Il était ministre de la Défense du Gabon quand son père, Omar Bongo, était alors Président. Décédé le 8 juin dernier à l'âge de 73 ans, Omar Bongo régnait sur ce petit pays d'Afrique centrale depuis 41 ans.

En politique, « les histoires de fils, ça ne marche pas » avait déclaré Omar Bongo à l'automne 2008, rapporte L'Express. Et pourtant... Ce jeudi, c'est pourtant bel et bien son fils qui vient de remporter l'élection présidentielle anticipée du 31 août, avec 41,73 % des voix. « Je serai toujours le Président de toutes les Gabonaises et de tous les Gabonais », a déclaré Ali Bongo, indique 20minutes.

Entre dimanche, jour du vote et ce jeudi, jour des résultats, l'attente a créé des suspicions et des tensions. Les deux principaux concurrents d'Ali Bongo dans la course à la présidentielle ont interprété ce délai comme une manipulation des résultats.
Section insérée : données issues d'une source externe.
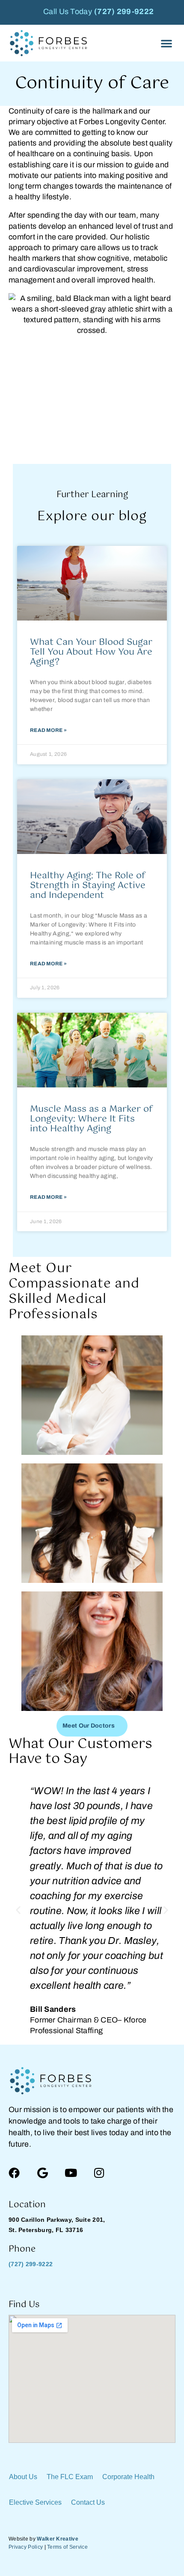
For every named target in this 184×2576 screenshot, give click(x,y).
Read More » (48, 730)
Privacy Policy (26, 2547)
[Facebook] (14, 2172)
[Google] (42, 2172)
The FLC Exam (70, 2476)
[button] (166, 43)
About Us (23, 2476)
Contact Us (88, 2502)
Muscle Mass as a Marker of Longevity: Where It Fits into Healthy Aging (91, 1119)
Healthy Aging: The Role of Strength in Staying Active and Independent (87, 885)
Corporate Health (128, 2476)
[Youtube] (71, 2172)
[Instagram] (99, 2172)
Pourquoi ? Le verdict des urnes était attendu mercredi. Ce jour-là, rien ; mais les réseaux de téléphones portables étaient paralysés. Et des présidents de bureau de vote convoqués pour signer de nouveaux procès-verbaux. Bizarre, bizarre...

Ce jeudi matin, peu après la proclamation des résultats, le consulat général de France à Port-Gentil a été incendié par des partisans de l'opposition. L'histoire de quelques minutes, on a cru aussi qu'une concession Total avait été pillée, mais la firme française vient de démentir d'après 20minutes.

Des Gabonais reprocheraient à la France de leur avoir « imposé » le fils du Président Omar Bongo, selon Le Monde.

« On en a marre de ces Français, il faut les chasser, les tuer ! », auraient déclaré des Gabonais, selon Ouest France.

Du coup, Bernard Kouchner a voulu se montrer rassurant, affirmant qu'un « dispositif était prêt pour protéger les Français au Gabon ». Sur son compte Twitter, le candidat Ben Moubamba explique que les Français ont été regroupés à la base militaire de Port-Gentil.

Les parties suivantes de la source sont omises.